セット内のパターンを見つける

https://stackoverflow.com/questions/270541

06-07-2019
|

質問

一連の文字列の共通文字を決定するために使用できるアルゴリズムは何ですか？

例を簡単にするために、1行に2文字以上の文字があり、それが2つ以上のサンプルに表示される場合にのみ気にします。例えば：

0000abcde0000
0000abcd00000
000abc0000000
00abc000de000

知りたい：

00は1,2,3,4
で使用されました 000は1,2,3,4
で使用されました 0000は1,2,3で使用されていました
00000は2,3で使用されていました
abは1,2,3,4
で使用されました abcは1,2,3,4
で使用されました abcdは1,2で使用されていました
bcは1,2,3,4
で使用されました bcdは1,2で使用されていました
cdは1,2で使用されていました
deは1,4で使用されました

解決

これは宿題ではないと仮定しています。（もしそうなら、あなたはあなた自身の盗作の1つです！;-）

以下は、手っ取り早い解決策です。時間の複雑さは O（m ** 2 * n）です。ここで、 m は文字列の平均長、 n は配列のサイズです文字列。

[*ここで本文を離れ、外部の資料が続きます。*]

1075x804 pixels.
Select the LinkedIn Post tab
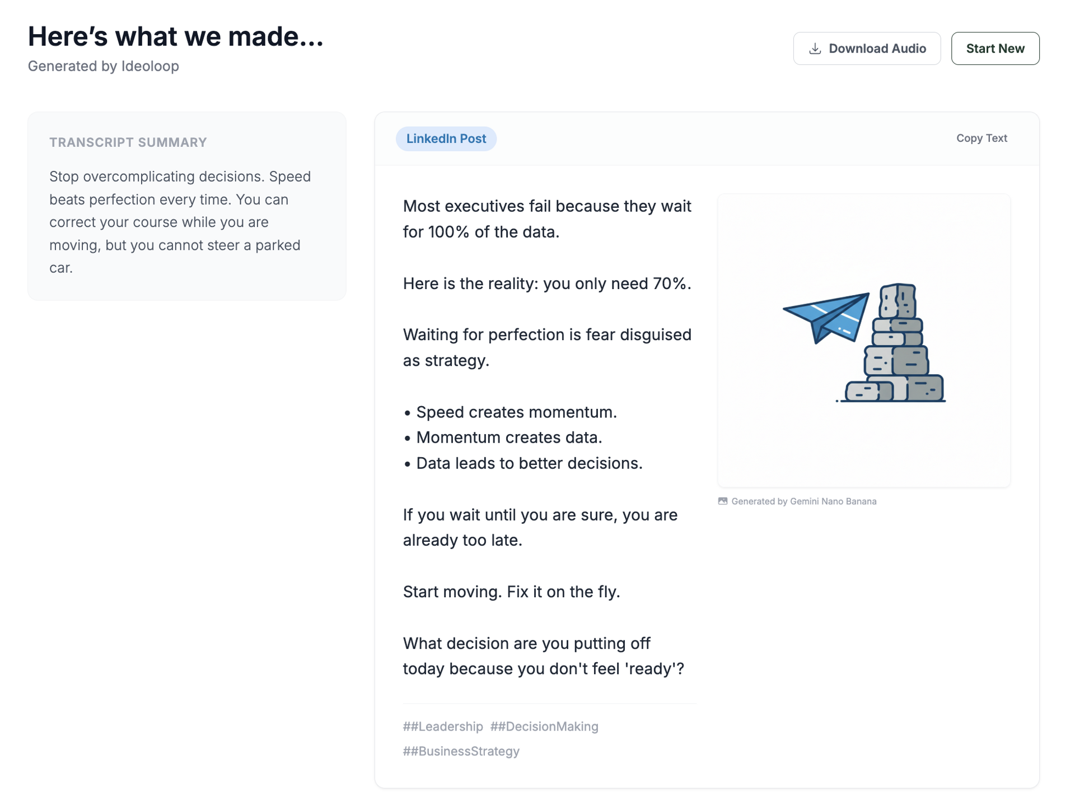[446, 138]
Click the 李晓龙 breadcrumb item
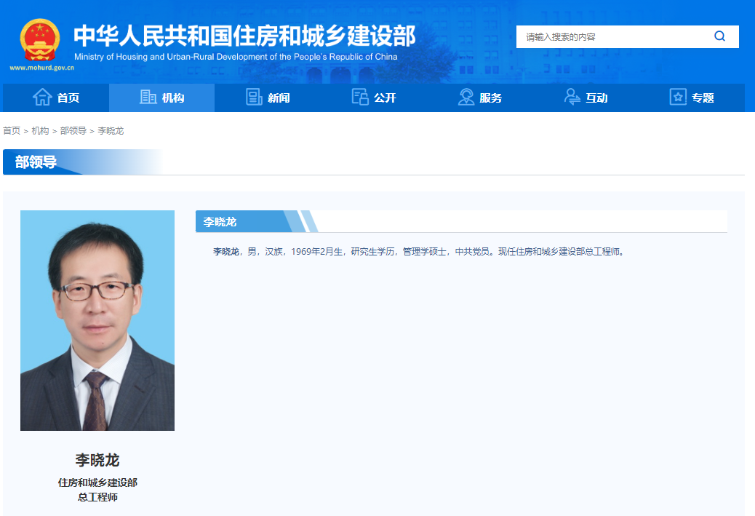755x516 pixels. [x=111, y=130]
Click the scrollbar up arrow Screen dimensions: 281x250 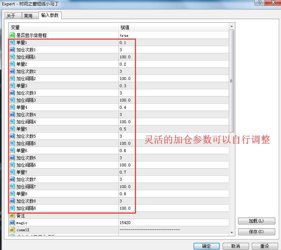click(x=232, y=26)

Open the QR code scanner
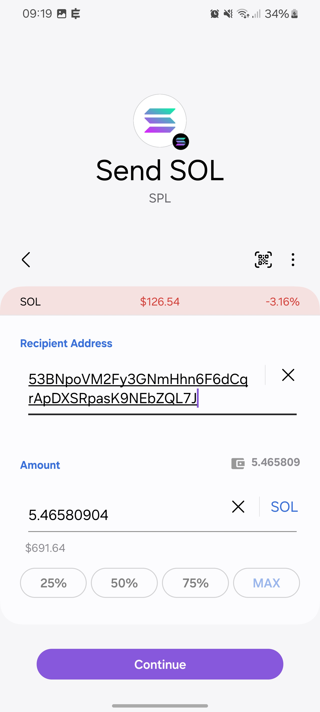coord(263,260)
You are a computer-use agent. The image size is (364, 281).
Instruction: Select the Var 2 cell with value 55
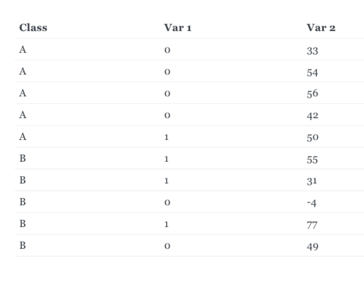click(312, 160)
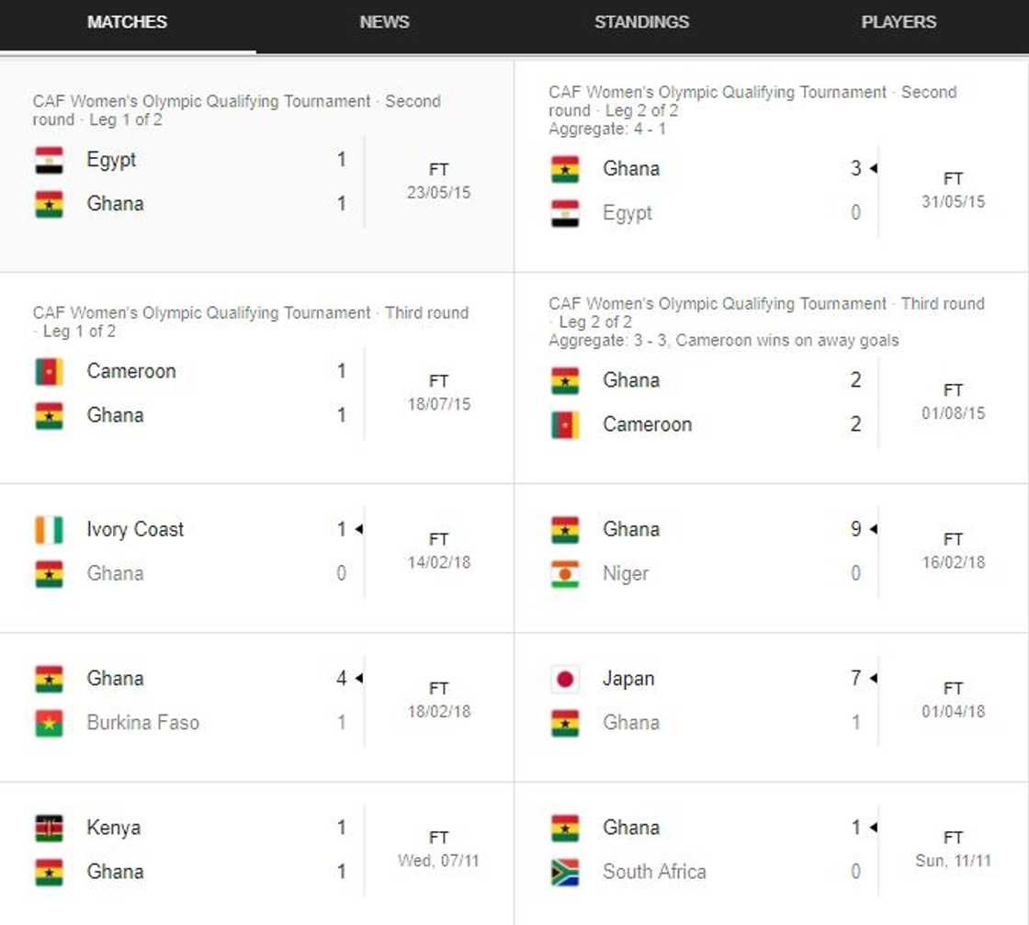Open the PLAYERS tab

[x=899, y=22]
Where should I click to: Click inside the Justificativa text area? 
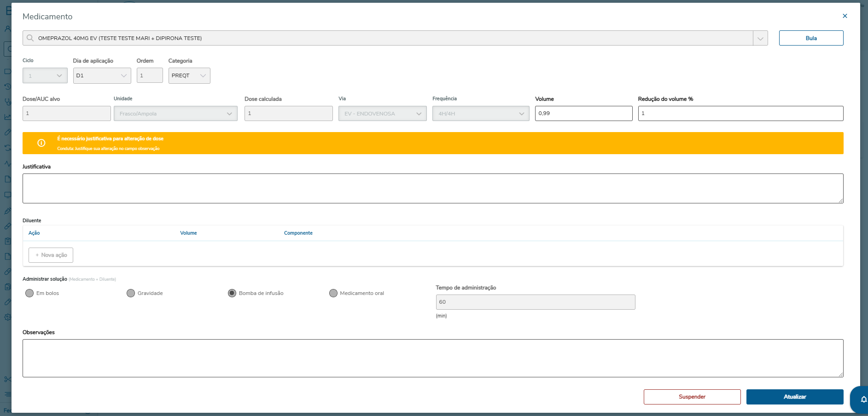pos(433,188)
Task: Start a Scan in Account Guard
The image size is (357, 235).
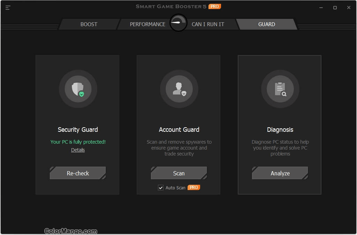Action: pyautogui.click(x=179, y=173)
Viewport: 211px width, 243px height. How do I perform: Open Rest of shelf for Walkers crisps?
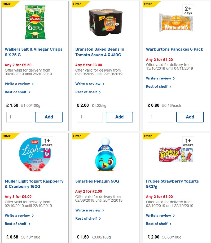16,92
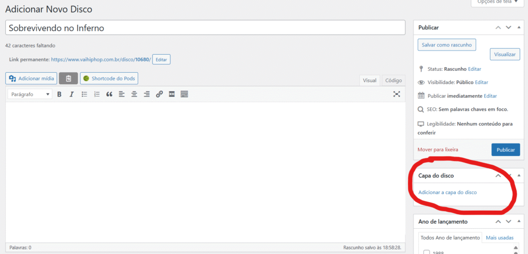Viewport: 528px width, 254px height.
Task: Insert a bulleted list
Action: (85, 94)
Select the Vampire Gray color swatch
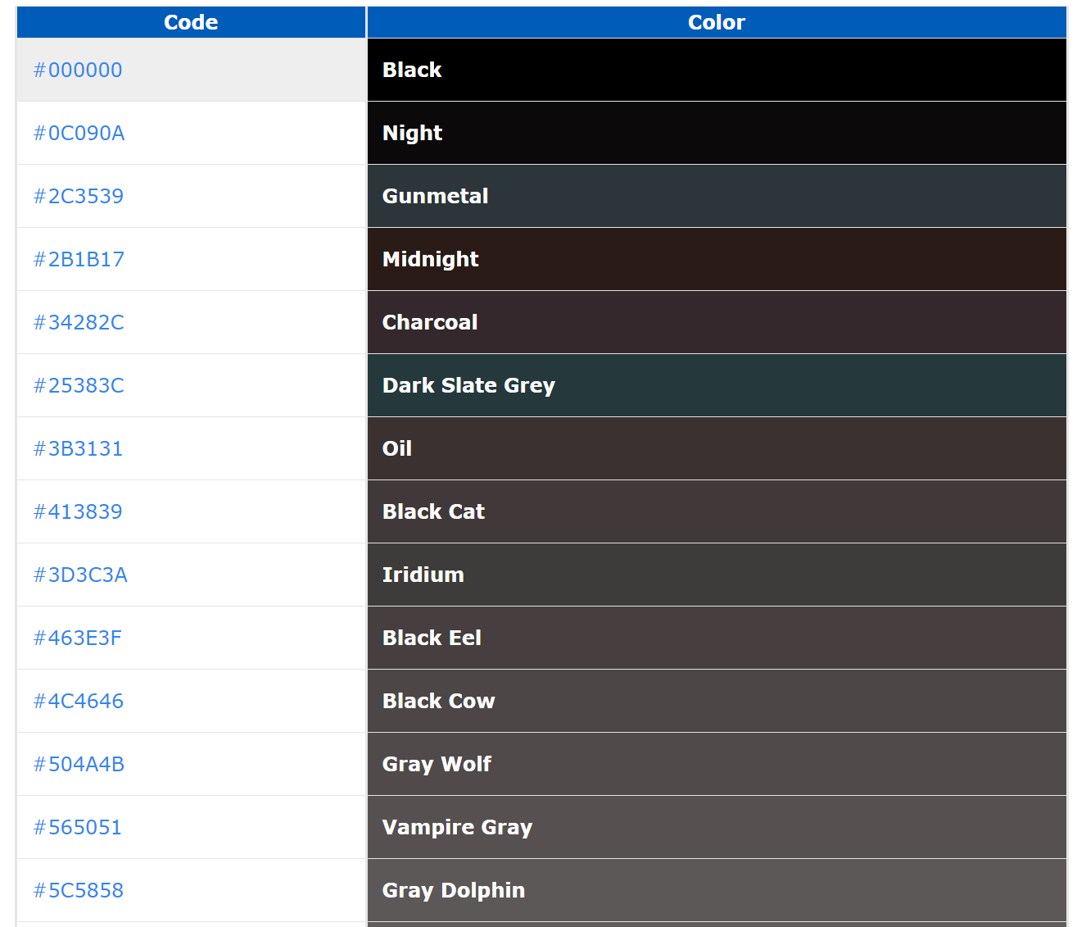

Occurrence のインスタンスは、指定された文字列を含むインデックスのセットを保持します。 commonOccurrences ルーチンは文字列配列をスキャンし、null以外の文字列ごとに captureOccurrences を呼び出します。 captureOccurrences ルーチンは、指定された文字列の可能なサブストリングごとに、現在のインデックスを Occurrence に入れます。最後に、 commonOccurrences は、少なくとも2つのインデックスを持つ Occurrences のみを選択して結果セットを形成します。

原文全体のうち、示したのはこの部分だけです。